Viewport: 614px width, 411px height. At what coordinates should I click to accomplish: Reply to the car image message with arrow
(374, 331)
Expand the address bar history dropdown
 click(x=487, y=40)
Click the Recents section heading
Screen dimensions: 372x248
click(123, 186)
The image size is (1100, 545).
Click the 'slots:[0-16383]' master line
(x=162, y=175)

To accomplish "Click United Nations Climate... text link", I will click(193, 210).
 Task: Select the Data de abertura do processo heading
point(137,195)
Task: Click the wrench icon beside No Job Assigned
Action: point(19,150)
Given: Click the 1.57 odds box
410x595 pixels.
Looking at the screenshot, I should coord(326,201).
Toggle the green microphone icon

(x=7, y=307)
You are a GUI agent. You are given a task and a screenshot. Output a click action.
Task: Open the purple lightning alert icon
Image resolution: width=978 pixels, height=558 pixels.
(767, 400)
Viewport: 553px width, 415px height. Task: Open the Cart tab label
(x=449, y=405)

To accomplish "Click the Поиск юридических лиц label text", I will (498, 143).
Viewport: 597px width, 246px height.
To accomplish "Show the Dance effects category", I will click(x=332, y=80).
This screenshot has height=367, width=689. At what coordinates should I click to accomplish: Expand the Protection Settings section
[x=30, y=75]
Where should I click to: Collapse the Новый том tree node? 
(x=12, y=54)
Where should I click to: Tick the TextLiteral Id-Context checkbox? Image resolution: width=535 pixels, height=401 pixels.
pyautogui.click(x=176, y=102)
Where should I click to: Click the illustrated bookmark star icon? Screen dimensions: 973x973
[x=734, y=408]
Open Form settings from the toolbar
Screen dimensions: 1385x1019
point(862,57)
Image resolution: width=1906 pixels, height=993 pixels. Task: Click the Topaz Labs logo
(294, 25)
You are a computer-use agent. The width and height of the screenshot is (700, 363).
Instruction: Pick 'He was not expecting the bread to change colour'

───

_Requirement:_
Reproduce the whole listing verbatim, leaving every line as it was.

_Answer section:_
Viewport: 614px width, 411px height. At what coordinates should I click to accomplish: Reply to the car image message with arrow
(374, 331)
Expand the address bar history dropdown
 click(x=487, y=40)
Click the Recents section heading
Screen dimensions: 372x248
click(123, 186)
The image size is (1100, 545).
Click the 'slots:[0-16383]' master line
(x=162, y=175)

To accomplish "Click United Nations Climate... text link", I will click(193, 210).
 Task: Select the Data de abertura do processo heading
point(137,195)
Task: Click the wrench icon beside No Job Assigned
Action: point(19,150)
Given: Click the 1.57 odds box
410x595 pixels.
Looking at the screenshot, I should coord(326,201).
Toggle the green microphone icon

(x=7, y=307)
You are a GUI agent. You are given a task and a screenshot. Output a click action.
Task: Open the purple lightning alert icon
Image resolution: width=978 pixels, height=558 pixels.
(767, 400)
Viewport: 553px width, 415px height. Task: Open the Cart tab label
(x=449, y=405)

To accomplish "Click the Поиск юридических лиц label text", I will (498, 143).
Viewport: 597px width, 246px height.
To accomplish "Show the Dance effects category", I will click(x=332, y=80).
This screenshot has height=367, width=689. At what coordinates should I click to accomplish: Expand the Protection Settings section
[x=30, y=75]
Where should I click to: Collapse the Новый том tree node? 
(x=12, y=54)
Where should I click to: Tick the TextLiteral Id-Context checkbox? Image resolution: width=535 pixels, height=401 pixels.
pyautogui.click(x=176, y=102)
Where should I click to: Click the illustrated bookmark star icon? Screen dimensions: 973x973
[x=734, y=408]
Open Form settings from the toolbar
Screen dimensions: 1385x1019
point(862,57)
Image resolution: width=1906 pixels, height=993 pixels. Task: Click the Topaz Labs logo
(294, 25)
You are a computer-use agent. The width and height of the screenshot is (700, 363).
Instruction: Pick 'He was not expecting the bread to change colour'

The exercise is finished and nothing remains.